Citing figures from EvaluatePharma, Merck said the PAH market in 2019 was $5.7 billion and is projected to reach $7.5 billion by 2026. Merck has a modest cardiovascular portfolio, with none of its current drugs achieving blockbuster status. The biggest cardiovascular products, cholesterol-lowering drugs, no longer belong to the company. Zetia, and the Zetia and Zocor combination marketed as Vytorin, generated $664 million in sales for Merck last year, but those older products were among the drugs included in the spinoff of Organon earlier this year. By contrast, Keytruda alone accounted for $14.4 billion in sales last year. Sotatercept has more time before it faces the “patent cliff” Keytruda is approaching.
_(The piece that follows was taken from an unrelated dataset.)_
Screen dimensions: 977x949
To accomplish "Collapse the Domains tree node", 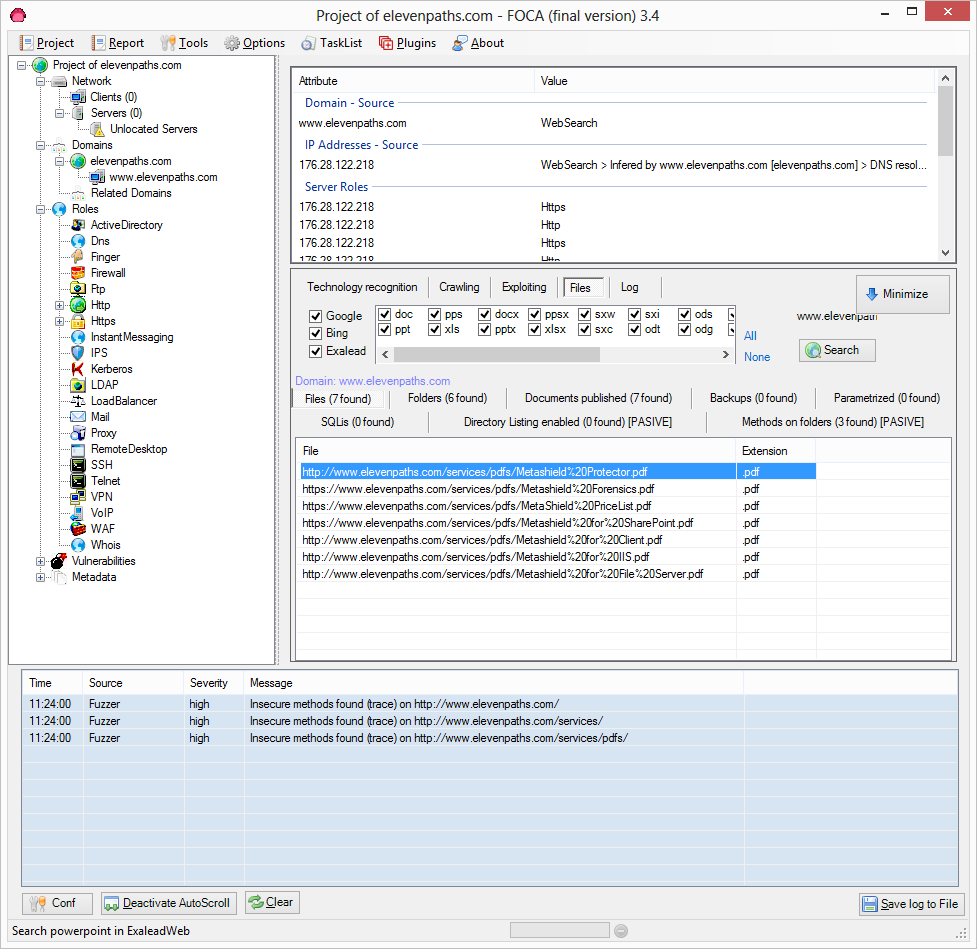I will pos(41,145).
Its patents will expire in 2036 and 2037.
Beyond sotatercept and Reblozyl, Acceleron has one other TGF superfamily program in its pipeline. ACE-1334 is being developed to treat systemic sclerosis-associated interstitial lung disease. Last month, in its report of second quarter financial results, the company said it expects to start a Phase 1b/2 study in that indication by the end of 2021.
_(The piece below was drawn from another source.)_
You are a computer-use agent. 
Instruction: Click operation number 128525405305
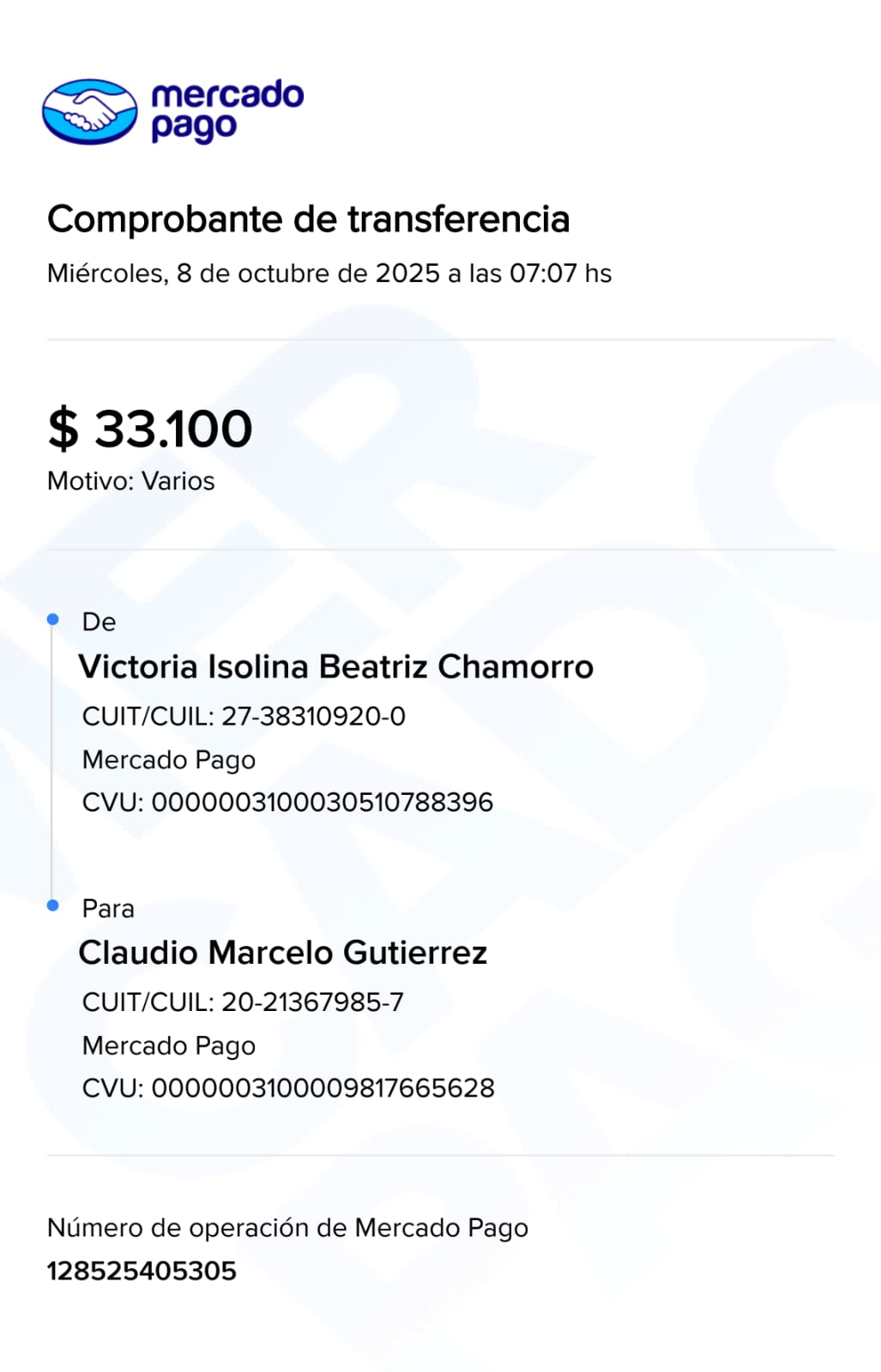pyautogui.click(x=142, y=1271)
The Phase 3 study that could support a regulatory submission for sotatercept is still enrolling patients. Additional clinical trials that could extend the drug’s use are also underway. Merck expects to complete the Acceleron acquisition in the fourth quarter of this year. If a better offer emerges and Acceleron accepts it, the biotech will owe Merck a $345 million termination fee, according to the merger agreement. In the meantime, Davis said Merck will continue hunting for more deals to augment its pipeline. The drugs and the companies that Merck considers could be at any stage of development, and Merck’s search is not tied to any specific therapeutic areas, Davis said.